--- START ---

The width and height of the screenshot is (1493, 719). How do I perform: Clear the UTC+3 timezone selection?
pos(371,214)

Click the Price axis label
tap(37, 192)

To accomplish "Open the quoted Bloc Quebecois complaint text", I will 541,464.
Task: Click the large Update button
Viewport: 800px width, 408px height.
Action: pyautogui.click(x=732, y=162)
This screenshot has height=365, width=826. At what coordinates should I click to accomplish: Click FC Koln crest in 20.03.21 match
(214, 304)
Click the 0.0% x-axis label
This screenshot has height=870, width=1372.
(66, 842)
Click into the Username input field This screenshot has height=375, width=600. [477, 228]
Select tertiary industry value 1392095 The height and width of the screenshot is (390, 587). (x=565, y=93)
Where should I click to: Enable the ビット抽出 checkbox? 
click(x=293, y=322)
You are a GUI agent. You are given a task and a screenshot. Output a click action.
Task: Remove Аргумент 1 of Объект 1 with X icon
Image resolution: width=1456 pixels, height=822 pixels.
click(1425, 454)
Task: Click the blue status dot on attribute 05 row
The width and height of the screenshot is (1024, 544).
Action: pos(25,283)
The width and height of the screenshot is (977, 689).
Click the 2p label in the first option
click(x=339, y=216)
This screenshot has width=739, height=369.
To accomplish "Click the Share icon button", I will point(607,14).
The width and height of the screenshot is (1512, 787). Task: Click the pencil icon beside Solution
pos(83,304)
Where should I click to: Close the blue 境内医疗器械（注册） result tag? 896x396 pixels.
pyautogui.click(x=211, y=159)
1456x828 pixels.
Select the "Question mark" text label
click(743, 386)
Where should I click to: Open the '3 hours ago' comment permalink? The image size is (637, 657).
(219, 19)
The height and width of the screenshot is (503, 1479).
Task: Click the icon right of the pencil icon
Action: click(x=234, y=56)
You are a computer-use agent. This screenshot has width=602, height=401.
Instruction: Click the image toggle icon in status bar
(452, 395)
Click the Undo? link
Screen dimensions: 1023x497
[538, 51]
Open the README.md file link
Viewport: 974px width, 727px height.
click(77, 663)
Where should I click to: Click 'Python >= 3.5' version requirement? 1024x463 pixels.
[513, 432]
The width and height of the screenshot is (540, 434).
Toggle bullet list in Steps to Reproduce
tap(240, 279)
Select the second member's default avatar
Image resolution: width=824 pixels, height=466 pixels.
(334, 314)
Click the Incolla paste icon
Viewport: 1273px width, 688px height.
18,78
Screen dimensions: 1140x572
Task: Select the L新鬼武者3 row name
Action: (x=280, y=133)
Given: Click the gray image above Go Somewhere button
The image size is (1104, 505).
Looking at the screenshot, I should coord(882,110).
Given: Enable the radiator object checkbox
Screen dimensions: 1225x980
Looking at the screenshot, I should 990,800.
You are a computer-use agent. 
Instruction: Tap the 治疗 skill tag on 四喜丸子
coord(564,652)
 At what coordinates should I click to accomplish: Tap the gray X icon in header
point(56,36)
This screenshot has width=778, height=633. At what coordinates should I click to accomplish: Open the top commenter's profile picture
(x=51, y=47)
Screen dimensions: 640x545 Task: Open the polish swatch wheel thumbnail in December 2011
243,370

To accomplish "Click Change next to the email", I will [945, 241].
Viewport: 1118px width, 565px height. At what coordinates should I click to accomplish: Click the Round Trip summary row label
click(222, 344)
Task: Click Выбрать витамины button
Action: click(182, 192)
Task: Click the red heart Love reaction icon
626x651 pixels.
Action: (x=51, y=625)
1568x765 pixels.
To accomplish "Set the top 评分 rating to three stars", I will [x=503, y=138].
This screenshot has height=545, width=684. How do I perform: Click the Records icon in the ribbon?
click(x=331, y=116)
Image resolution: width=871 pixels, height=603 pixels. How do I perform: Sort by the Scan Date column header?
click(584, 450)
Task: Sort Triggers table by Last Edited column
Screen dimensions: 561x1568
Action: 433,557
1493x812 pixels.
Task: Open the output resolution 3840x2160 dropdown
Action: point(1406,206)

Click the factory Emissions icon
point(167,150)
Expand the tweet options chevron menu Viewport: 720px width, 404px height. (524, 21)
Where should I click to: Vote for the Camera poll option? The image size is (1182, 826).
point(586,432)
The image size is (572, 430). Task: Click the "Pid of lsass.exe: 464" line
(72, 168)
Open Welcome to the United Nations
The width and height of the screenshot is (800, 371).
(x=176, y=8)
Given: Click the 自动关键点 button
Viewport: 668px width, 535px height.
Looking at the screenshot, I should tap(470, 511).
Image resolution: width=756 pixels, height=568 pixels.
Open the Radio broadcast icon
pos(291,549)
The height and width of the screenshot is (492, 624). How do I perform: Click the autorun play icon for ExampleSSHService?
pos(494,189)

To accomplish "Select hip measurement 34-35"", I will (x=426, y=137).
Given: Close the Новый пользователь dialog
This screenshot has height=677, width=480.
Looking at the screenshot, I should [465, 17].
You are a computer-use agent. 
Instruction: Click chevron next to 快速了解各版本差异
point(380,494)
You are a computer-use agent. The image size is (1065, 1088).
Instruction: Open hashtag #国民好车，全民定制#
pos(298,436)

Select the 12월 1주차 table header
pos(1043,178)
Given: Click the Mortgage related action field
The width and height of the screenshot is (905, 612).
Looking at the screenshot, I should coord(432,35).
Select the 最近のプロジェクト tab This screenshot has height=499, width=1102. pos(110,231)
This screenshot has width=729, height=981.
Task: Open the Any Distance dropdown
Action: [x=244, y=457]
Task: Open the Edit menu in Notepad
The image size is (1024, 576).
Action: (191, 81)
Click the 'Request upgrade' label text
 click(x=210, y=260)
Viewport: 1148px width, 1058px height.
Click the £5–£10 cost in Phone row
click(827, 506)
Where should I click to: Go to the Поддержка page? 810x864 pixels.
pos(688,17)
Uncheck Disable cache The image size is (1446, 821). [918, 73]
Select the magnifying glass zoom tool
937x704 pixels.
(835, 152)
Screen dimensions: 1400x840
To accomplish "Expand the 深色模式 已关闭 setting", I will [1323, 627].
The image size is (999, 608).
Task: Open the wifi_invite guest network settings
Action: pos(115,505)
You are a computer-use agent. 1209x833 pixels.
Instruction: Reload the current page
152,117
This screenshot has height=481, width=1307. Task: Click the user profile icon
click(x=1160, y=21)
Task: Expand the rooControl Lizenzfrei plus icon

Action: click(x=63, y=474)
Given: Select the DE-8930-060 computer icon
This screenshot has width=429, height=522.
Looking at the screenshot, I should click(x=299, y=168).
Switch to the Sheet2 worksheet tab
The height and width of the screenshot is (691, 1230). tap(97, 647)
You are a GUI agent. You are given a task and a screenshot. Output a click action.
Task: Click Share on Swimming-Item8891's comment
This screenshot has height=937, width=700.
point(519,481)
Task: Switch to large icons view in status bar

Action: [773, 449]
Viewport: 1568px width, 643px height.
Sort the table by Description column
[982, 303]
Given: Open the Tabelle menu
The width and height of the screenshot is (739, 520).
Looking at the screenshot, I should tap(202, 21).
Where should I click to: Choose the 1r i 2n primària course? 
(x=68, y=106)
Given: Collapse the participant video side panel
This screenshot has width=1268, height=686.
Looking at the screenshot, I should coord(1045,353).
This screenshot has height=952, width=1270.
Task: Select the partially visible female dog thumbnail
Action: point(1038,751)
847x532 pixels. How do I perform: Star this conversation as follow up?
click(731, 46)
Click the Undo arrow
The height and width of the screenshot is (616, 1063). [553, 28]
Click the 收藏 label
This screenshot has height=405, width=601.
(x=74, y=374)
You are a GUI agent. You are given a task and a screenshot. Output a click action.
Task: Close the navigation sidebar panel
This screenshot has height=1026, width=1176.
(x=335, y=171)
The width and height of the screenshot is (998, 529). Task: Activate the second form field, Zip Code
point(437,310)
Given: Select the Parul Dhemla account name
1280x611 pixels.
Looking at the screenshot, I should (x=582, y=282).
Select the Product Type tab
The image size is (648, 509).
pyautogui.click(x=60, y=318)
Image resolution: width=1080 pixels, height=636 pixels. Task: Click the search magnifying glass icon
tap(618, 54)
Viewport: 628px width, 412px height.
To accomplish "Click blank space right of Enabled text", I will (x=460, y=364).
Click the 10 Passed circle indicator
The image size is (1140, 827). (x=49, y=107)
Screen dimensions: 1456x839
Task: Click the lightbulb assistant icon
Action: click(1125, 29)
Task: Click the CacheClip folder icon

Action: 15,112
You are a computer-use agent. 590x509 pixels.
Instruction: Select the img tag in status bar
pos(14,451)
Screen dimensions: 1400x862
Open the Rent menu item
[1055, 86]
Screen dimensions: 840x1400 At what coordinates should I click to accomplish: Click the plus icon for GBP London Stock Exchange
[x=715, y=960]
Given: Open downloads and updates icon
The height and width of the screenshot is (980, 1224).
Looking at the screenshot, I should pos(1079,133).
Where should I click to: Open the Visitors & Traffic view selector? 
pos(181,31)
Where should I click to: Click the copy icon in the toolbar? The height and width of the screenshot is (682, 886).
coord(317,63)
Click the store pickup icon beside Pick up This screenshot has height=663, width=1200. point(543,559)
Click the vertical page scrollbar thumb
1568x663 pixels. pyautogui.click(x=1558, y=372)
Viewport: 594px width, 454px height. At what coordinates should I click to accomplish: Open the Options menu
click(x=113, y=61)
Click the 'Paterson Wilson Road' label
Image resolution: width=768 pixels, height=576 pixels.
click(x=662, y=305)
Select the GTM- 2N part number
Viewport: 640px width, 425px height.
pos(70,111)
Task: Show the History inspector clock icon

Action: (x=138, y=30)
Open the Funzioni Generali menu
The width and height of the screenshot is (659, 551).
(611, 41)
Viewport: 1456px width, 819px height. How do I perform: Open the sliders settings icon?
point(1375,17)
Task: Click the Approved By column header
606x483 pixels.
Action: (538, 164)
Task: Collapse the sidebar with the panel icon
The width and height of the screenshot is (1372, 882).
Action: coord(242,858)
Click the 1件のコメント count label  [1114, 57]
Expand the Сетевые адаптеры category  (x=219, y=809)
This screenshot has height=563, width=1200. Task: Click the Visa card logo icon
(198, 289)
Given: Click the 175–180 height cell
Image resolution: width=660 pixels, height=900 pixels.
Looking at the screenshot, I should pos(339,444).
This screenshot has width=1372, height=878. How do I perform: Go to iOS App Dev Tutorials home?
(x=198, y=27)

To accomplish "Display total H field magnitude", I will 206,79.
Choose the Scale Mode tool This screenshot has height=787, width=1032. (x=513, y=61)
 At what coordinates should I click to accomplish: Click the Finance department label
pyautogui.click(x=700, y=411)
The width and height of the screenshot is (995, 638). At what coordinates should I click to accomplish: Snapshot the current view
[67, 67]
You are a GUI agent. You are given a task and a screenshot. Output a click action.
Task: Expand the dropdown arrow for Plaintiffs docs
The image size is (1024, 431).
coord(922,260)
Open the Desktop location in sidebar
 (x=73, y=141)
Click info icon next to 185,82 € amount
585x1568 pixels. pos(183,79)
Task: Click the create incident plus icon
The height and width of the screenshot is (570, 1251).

--- END ---

WHAT THE TASK ASKS> Reproduce, line for line, the material, starting at its first line, and end once the line holding "Click into the" has been output.

SOLUTION>
The width and height of the screenshot is (1493, 719). How do I perform: Clear the UTC+3 timezone selection?
pos(371,214)

Click the Price axis label
tap(37, 192)

To accomplish "Open the quoted Bloc Quebecois complaint text", I will 541,464.
Task: Click the large Update button
Viewport: 800px width, 408px height.
Action: pyautogui.click(x=732, y=162)
This screenshot has height=365, width=826. At what coordinates should I click to accomplish: Click FC Koln crest in 20.03.21 match
(214, 304)
Click the 0.0% x-axis label
This screenshot has height=870, width=1372.
(66, 842)
Click into the Username input field This screenshot has height=375, width=600. [477, 228]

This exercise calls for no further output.